§ **Data to process**
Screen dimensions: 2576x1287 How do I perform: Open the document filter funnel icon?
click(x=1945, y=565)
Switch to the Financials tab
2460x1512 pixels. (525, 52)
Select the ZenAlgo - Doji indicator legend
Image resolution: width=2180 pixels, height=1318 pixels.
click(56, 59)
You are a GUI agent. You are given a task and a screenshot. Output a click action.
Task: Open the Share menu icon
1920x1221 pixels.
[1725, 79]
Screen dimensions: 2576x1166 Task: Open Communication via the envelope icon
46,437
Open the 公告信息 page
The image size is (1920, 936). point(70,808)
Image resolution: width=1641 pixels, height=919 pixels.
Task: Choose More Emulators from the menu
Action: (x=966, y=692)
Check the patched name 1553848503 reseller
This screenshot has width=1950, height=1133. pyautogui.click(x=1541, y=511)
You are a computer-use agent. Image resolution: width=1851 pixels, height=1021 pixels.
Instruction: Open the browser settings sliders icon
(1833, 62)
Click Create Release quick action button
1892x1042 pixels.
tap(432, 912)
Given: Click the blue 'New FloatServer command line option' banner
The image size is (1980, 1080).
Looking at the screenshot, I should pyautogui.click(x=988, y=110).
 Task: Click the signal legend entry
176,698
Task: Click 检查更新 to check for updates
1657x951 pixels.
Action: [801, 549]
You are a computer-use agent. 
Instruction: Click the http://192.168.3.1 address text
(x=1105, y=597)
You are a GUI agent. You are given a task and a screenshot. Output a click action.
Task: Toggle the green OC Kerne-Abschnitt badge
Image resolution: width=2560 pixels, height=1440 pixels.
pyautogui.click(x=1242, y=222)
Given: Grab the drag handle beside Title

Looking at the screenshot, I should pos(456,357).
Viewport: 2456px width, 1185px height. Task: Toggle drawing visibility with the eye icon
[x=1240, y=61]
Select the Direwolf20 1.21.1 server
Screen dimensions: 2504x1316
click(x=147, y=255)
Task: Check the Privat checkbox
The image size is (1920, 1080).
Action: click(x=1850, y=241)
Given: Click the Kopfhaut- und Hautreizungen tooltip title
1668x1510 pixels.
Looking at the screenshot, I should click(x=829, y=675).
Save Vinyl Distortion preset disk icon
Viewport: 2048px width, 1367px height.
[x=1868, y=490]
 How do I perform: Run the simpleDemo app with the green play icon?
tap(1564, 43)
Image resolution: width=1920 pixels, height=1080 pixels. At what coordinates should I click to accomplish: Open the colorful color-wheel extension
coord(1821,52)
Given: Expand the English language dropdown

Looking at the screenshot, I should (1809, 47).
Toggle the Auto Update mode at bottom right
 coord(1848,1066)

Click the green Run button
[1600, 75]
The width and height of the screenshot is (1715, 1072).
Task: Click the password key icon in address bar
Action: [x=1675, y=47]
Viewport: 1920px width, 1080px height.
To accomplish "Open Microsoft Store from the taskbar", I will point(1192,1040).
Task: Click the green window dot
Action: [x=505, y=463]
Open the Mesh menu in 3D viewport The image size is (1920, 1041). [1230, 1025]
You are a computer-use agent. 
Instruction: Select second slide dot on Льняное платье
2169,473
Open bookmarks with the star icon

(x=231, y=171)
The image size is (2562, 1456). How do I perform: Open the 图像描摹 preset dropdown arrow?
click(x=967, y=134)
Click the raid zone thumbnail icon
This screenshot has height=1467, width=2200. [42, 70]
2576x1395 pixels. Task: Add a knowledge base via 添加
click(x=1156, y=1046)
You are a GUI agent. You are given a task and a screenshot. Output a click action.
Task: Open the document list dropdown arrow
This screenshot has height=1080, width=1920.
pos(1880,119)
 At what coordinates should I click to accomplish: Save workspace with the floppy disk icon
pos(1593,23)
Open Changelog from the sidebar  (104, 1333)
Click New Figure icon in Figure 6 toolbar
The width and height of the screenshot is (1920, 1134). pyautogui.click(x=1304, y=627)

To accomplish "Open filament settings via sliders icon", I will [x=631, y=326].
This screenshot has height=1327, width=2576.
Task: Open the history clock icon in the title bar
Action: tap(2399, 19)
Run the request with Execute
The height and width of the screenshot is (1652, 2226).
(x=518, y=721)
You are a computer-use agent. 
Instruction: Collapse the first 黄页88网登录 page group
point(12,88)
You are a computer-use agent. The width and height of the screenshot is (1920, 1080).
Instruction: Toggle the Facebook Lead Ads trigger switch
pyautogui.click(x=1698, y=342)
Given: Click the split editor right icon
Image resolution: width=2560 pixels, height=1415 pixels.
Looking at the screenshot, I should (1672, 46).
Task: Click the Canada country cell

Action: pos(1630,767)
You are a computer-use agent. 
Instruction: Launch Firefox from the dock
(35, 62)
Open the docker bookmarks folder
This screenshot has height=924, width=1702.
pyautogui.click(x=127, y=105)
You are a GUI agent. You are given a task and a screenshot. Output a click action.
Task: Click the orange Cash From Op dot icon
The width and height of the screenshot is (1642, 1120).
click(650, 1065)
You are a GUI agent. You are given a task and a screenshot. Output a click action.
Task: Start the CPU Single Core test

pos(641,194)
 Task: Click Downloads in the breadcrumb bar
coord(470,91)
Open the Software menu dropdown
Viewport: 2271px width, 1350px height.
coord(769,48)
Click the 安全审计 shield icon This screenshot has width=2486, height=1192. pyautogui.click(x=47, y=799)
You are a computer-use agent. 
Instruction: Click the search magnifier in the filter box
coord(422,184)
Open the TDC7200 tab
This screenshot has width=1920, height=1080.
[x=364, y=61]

§ **Prompt**
Copy out each record exactly as given, omitting none.

§ **Answer box**
Screen dimensions: 2576x1287 How do I perform: Open the document filter funnel icon?
click(x=1945, y=565)
Switch to the Financials tab
2460x1512 pixels. (525, 52)
Select the ZenAlgo - Doji indicator legend
Image resolution: width=2180 pixels, height=1318 pixels.
click(56, 59)
You are a GUI agent. You are given a task and a screenshot. Output a click action.
Task: Open the Share menu icon
1920x1221 pixels.
[1725, 79]
Screen dimensions: 2576x1166 Task: Open Communication via the envelope icon
46,437
Open the 公告信息 page
The image size is (1920, 936). point(70,808)
Image resolution: width=1641 pixels, height=919 pixels.
Task: Choose More Emulators from the menu
Action: (x=966, y=692)
Check the patched name 1553848503 reseller
This screenshot has width=1950, height=1133. pyautogui.click(x=1541, y=511)
You are a computer-use agent. Image resolution: width=1851 pixels, height=1021 pixels.
Instruction: Open the browser settings sliders icon
(1833, 62)
Click Create Release quick action button
1892x1042 pixels.
tap(432, 912)
Given: Click the blue 'New FloatServer command line option' banner
The image size is (1980, 1080).
Looking at the screenshot, I should pyautogui.click(x=988, y=110).
 Task: Click the signal legend entry
176,698
Task: Click 检查更新 to check for updates
1657x951 pixels.
Action: [801, 549]
You are a computer-use agent. 
Instruction: Click the http://192.168.3.1 address text
(x=1105, y=597)
You are a GUI agent. You are given a task and a screenshot. Output a click action.
Task: Toggle the green OC Kerne-Abschnitt badge
Image resolution: width=2560 pixels, height=1440 pixels.
pyautogui.click(x=1242, y=222)
Given: Grab the drag handle beside Title

Looking at the screenshot, I should pos(456,357).
Viewport: 2456px width, 1185px height. Task: Toggle drawing visibility with the eye icon
[x=1240, y=61]
Select the Direwolf20 1.21.1 server
Screen dimensions: 2504x1316
click(x=147, y=255)
Task: Check the Privat checkbox
The image size is (1920, 1080).
Action: click(x=1850, y=241)
Given: Click the Kopfhaut- und Hautreizungen tooltip title
1668x1510 pixels.
Looking at the screenshot, I should click(x=829, y=675).
Save Vinyl Distortion preset disk icon
Viewport: 2048px width, 1367px height.
[x=1868, y=490]
 How do I perform: Run the simpleDemo app with the green play icon?
tap(1564, 43)
Image resolution: width=1920 pixels, height=1080 pixels. At what coordinates should I click to accomplish: Open the colorful color-wheel extension
coord(1821,52)
Given: Expand the English language dropdown

Looking at the screenshot, I should (1809, 47).
Toggle the Auto Update mode at bottom right
 coord(1848,1066)

Click the green Run button
[1600, 75]
The width and height of the screenshot is (1715, 1072).
Task: Click the password key icon in address bar
Action: [x=1675, y=47]
Viewport: 1920px width, 1080px height.
To accomplish "Open Microsoft Store from the taskbar", I will point(1192,1040).
Task: Click the green window dot
Action: [x=505, y=463]
Open the Mesh menu in 3D viewport The image size is (1920, 1041). [1230, 1025]
You are a computer-use agent. 
Instruction: Select second slide dot on Льняное платье
2169,473
Open bookmarks with the star icon

(x=231, y=171)
The image size is (2562, 1456). How do I perform: Open the 图像描摹 preset dropdown arrow?
click(x=967, y=134)
Click the raid zone thumbnail icon
This screenshot has height=1467, width=2200. [42, 70]
2576x1395 pixels. Task: Add a knowledge base via 添加
click(x=1156, y=1046)
You are a GUI agent. You are given a task and a screenshot. Output a click action.
Task: Open the document list dropdown arrow
This screenshot has height=1080, width=1920.
pos(1880,119)
 At what coordinates should I click to accomplish: Save workspace with the floppy disk icon
pos(1593,23)
Open Changelog from the sidebar  (104, 1333)
Click New Figure icon in Figure 6 toolbar
The width and height of the screenshot is (1920, 1134). pyautogui.click(x=1304, y=627)

To accomplish "Open filament settings via sliders icon", I will [x=631, y=326].
This screenshot has height=1327, width=2576.
Task: Open the history clock icon in the title bar
Action: tap(2399, 19)
Run the request with Execute
The height and width of the screenshot is (1652, 2226).
(x=518, y=721)
You are a computer-use agent. 
Instruction: Collapse the first 黄页88网登录 page group
point(12,88)
You are a computer-use agent. The width and height of the screenshot is (1920, 1080).
Instruction: Toggle the Facebook Lead Ads trigger switch
pyautogui.click(x=1698, y=342)
Given: Click the split editor right icon
Image resolution: width=2560 pixels, height=1415 pixels.
Looking at the screenshot, I should (1672, 46).
Task: Click the Canada country cell

Action: pos(1630,767)
You are a computer-use agent. 
Instruction: Launch Firefox from the dock
(35, 62)
Open the docker bookmarks folder
This screenshot has height=924, width=1702.
pyautogui.click(x=127, y=105)
You are a GUI agent. You are given a task and a screenshot. Output a click action.
Task: Click the orange Cash From Op dot icon
The width and height of the screenshot is (1642, 1120).
click(650, 1065)
You are a GUI agent. You are given a task and a screenshot. Output a click action.
Task: Start the CPU Single Core test

pos(641,194)
 Task: Click Downloads in the breadcrumb bar
coord(470,91)
Open the Software menu dropdown
Viewport: 2271px width, 1350px height.
coord(769,48)
Click the 安全审计 shield icon This screenshot has width=2486, height=1192. pyautogui.click(x=47, y=799)
You are a computer-use agent. 
Instruction: Click the search magnifier in the filter box
coord(422,184)
Open the TDC7200 tab
This screenshot has width=1920, height=1080.
[x=364, y=61]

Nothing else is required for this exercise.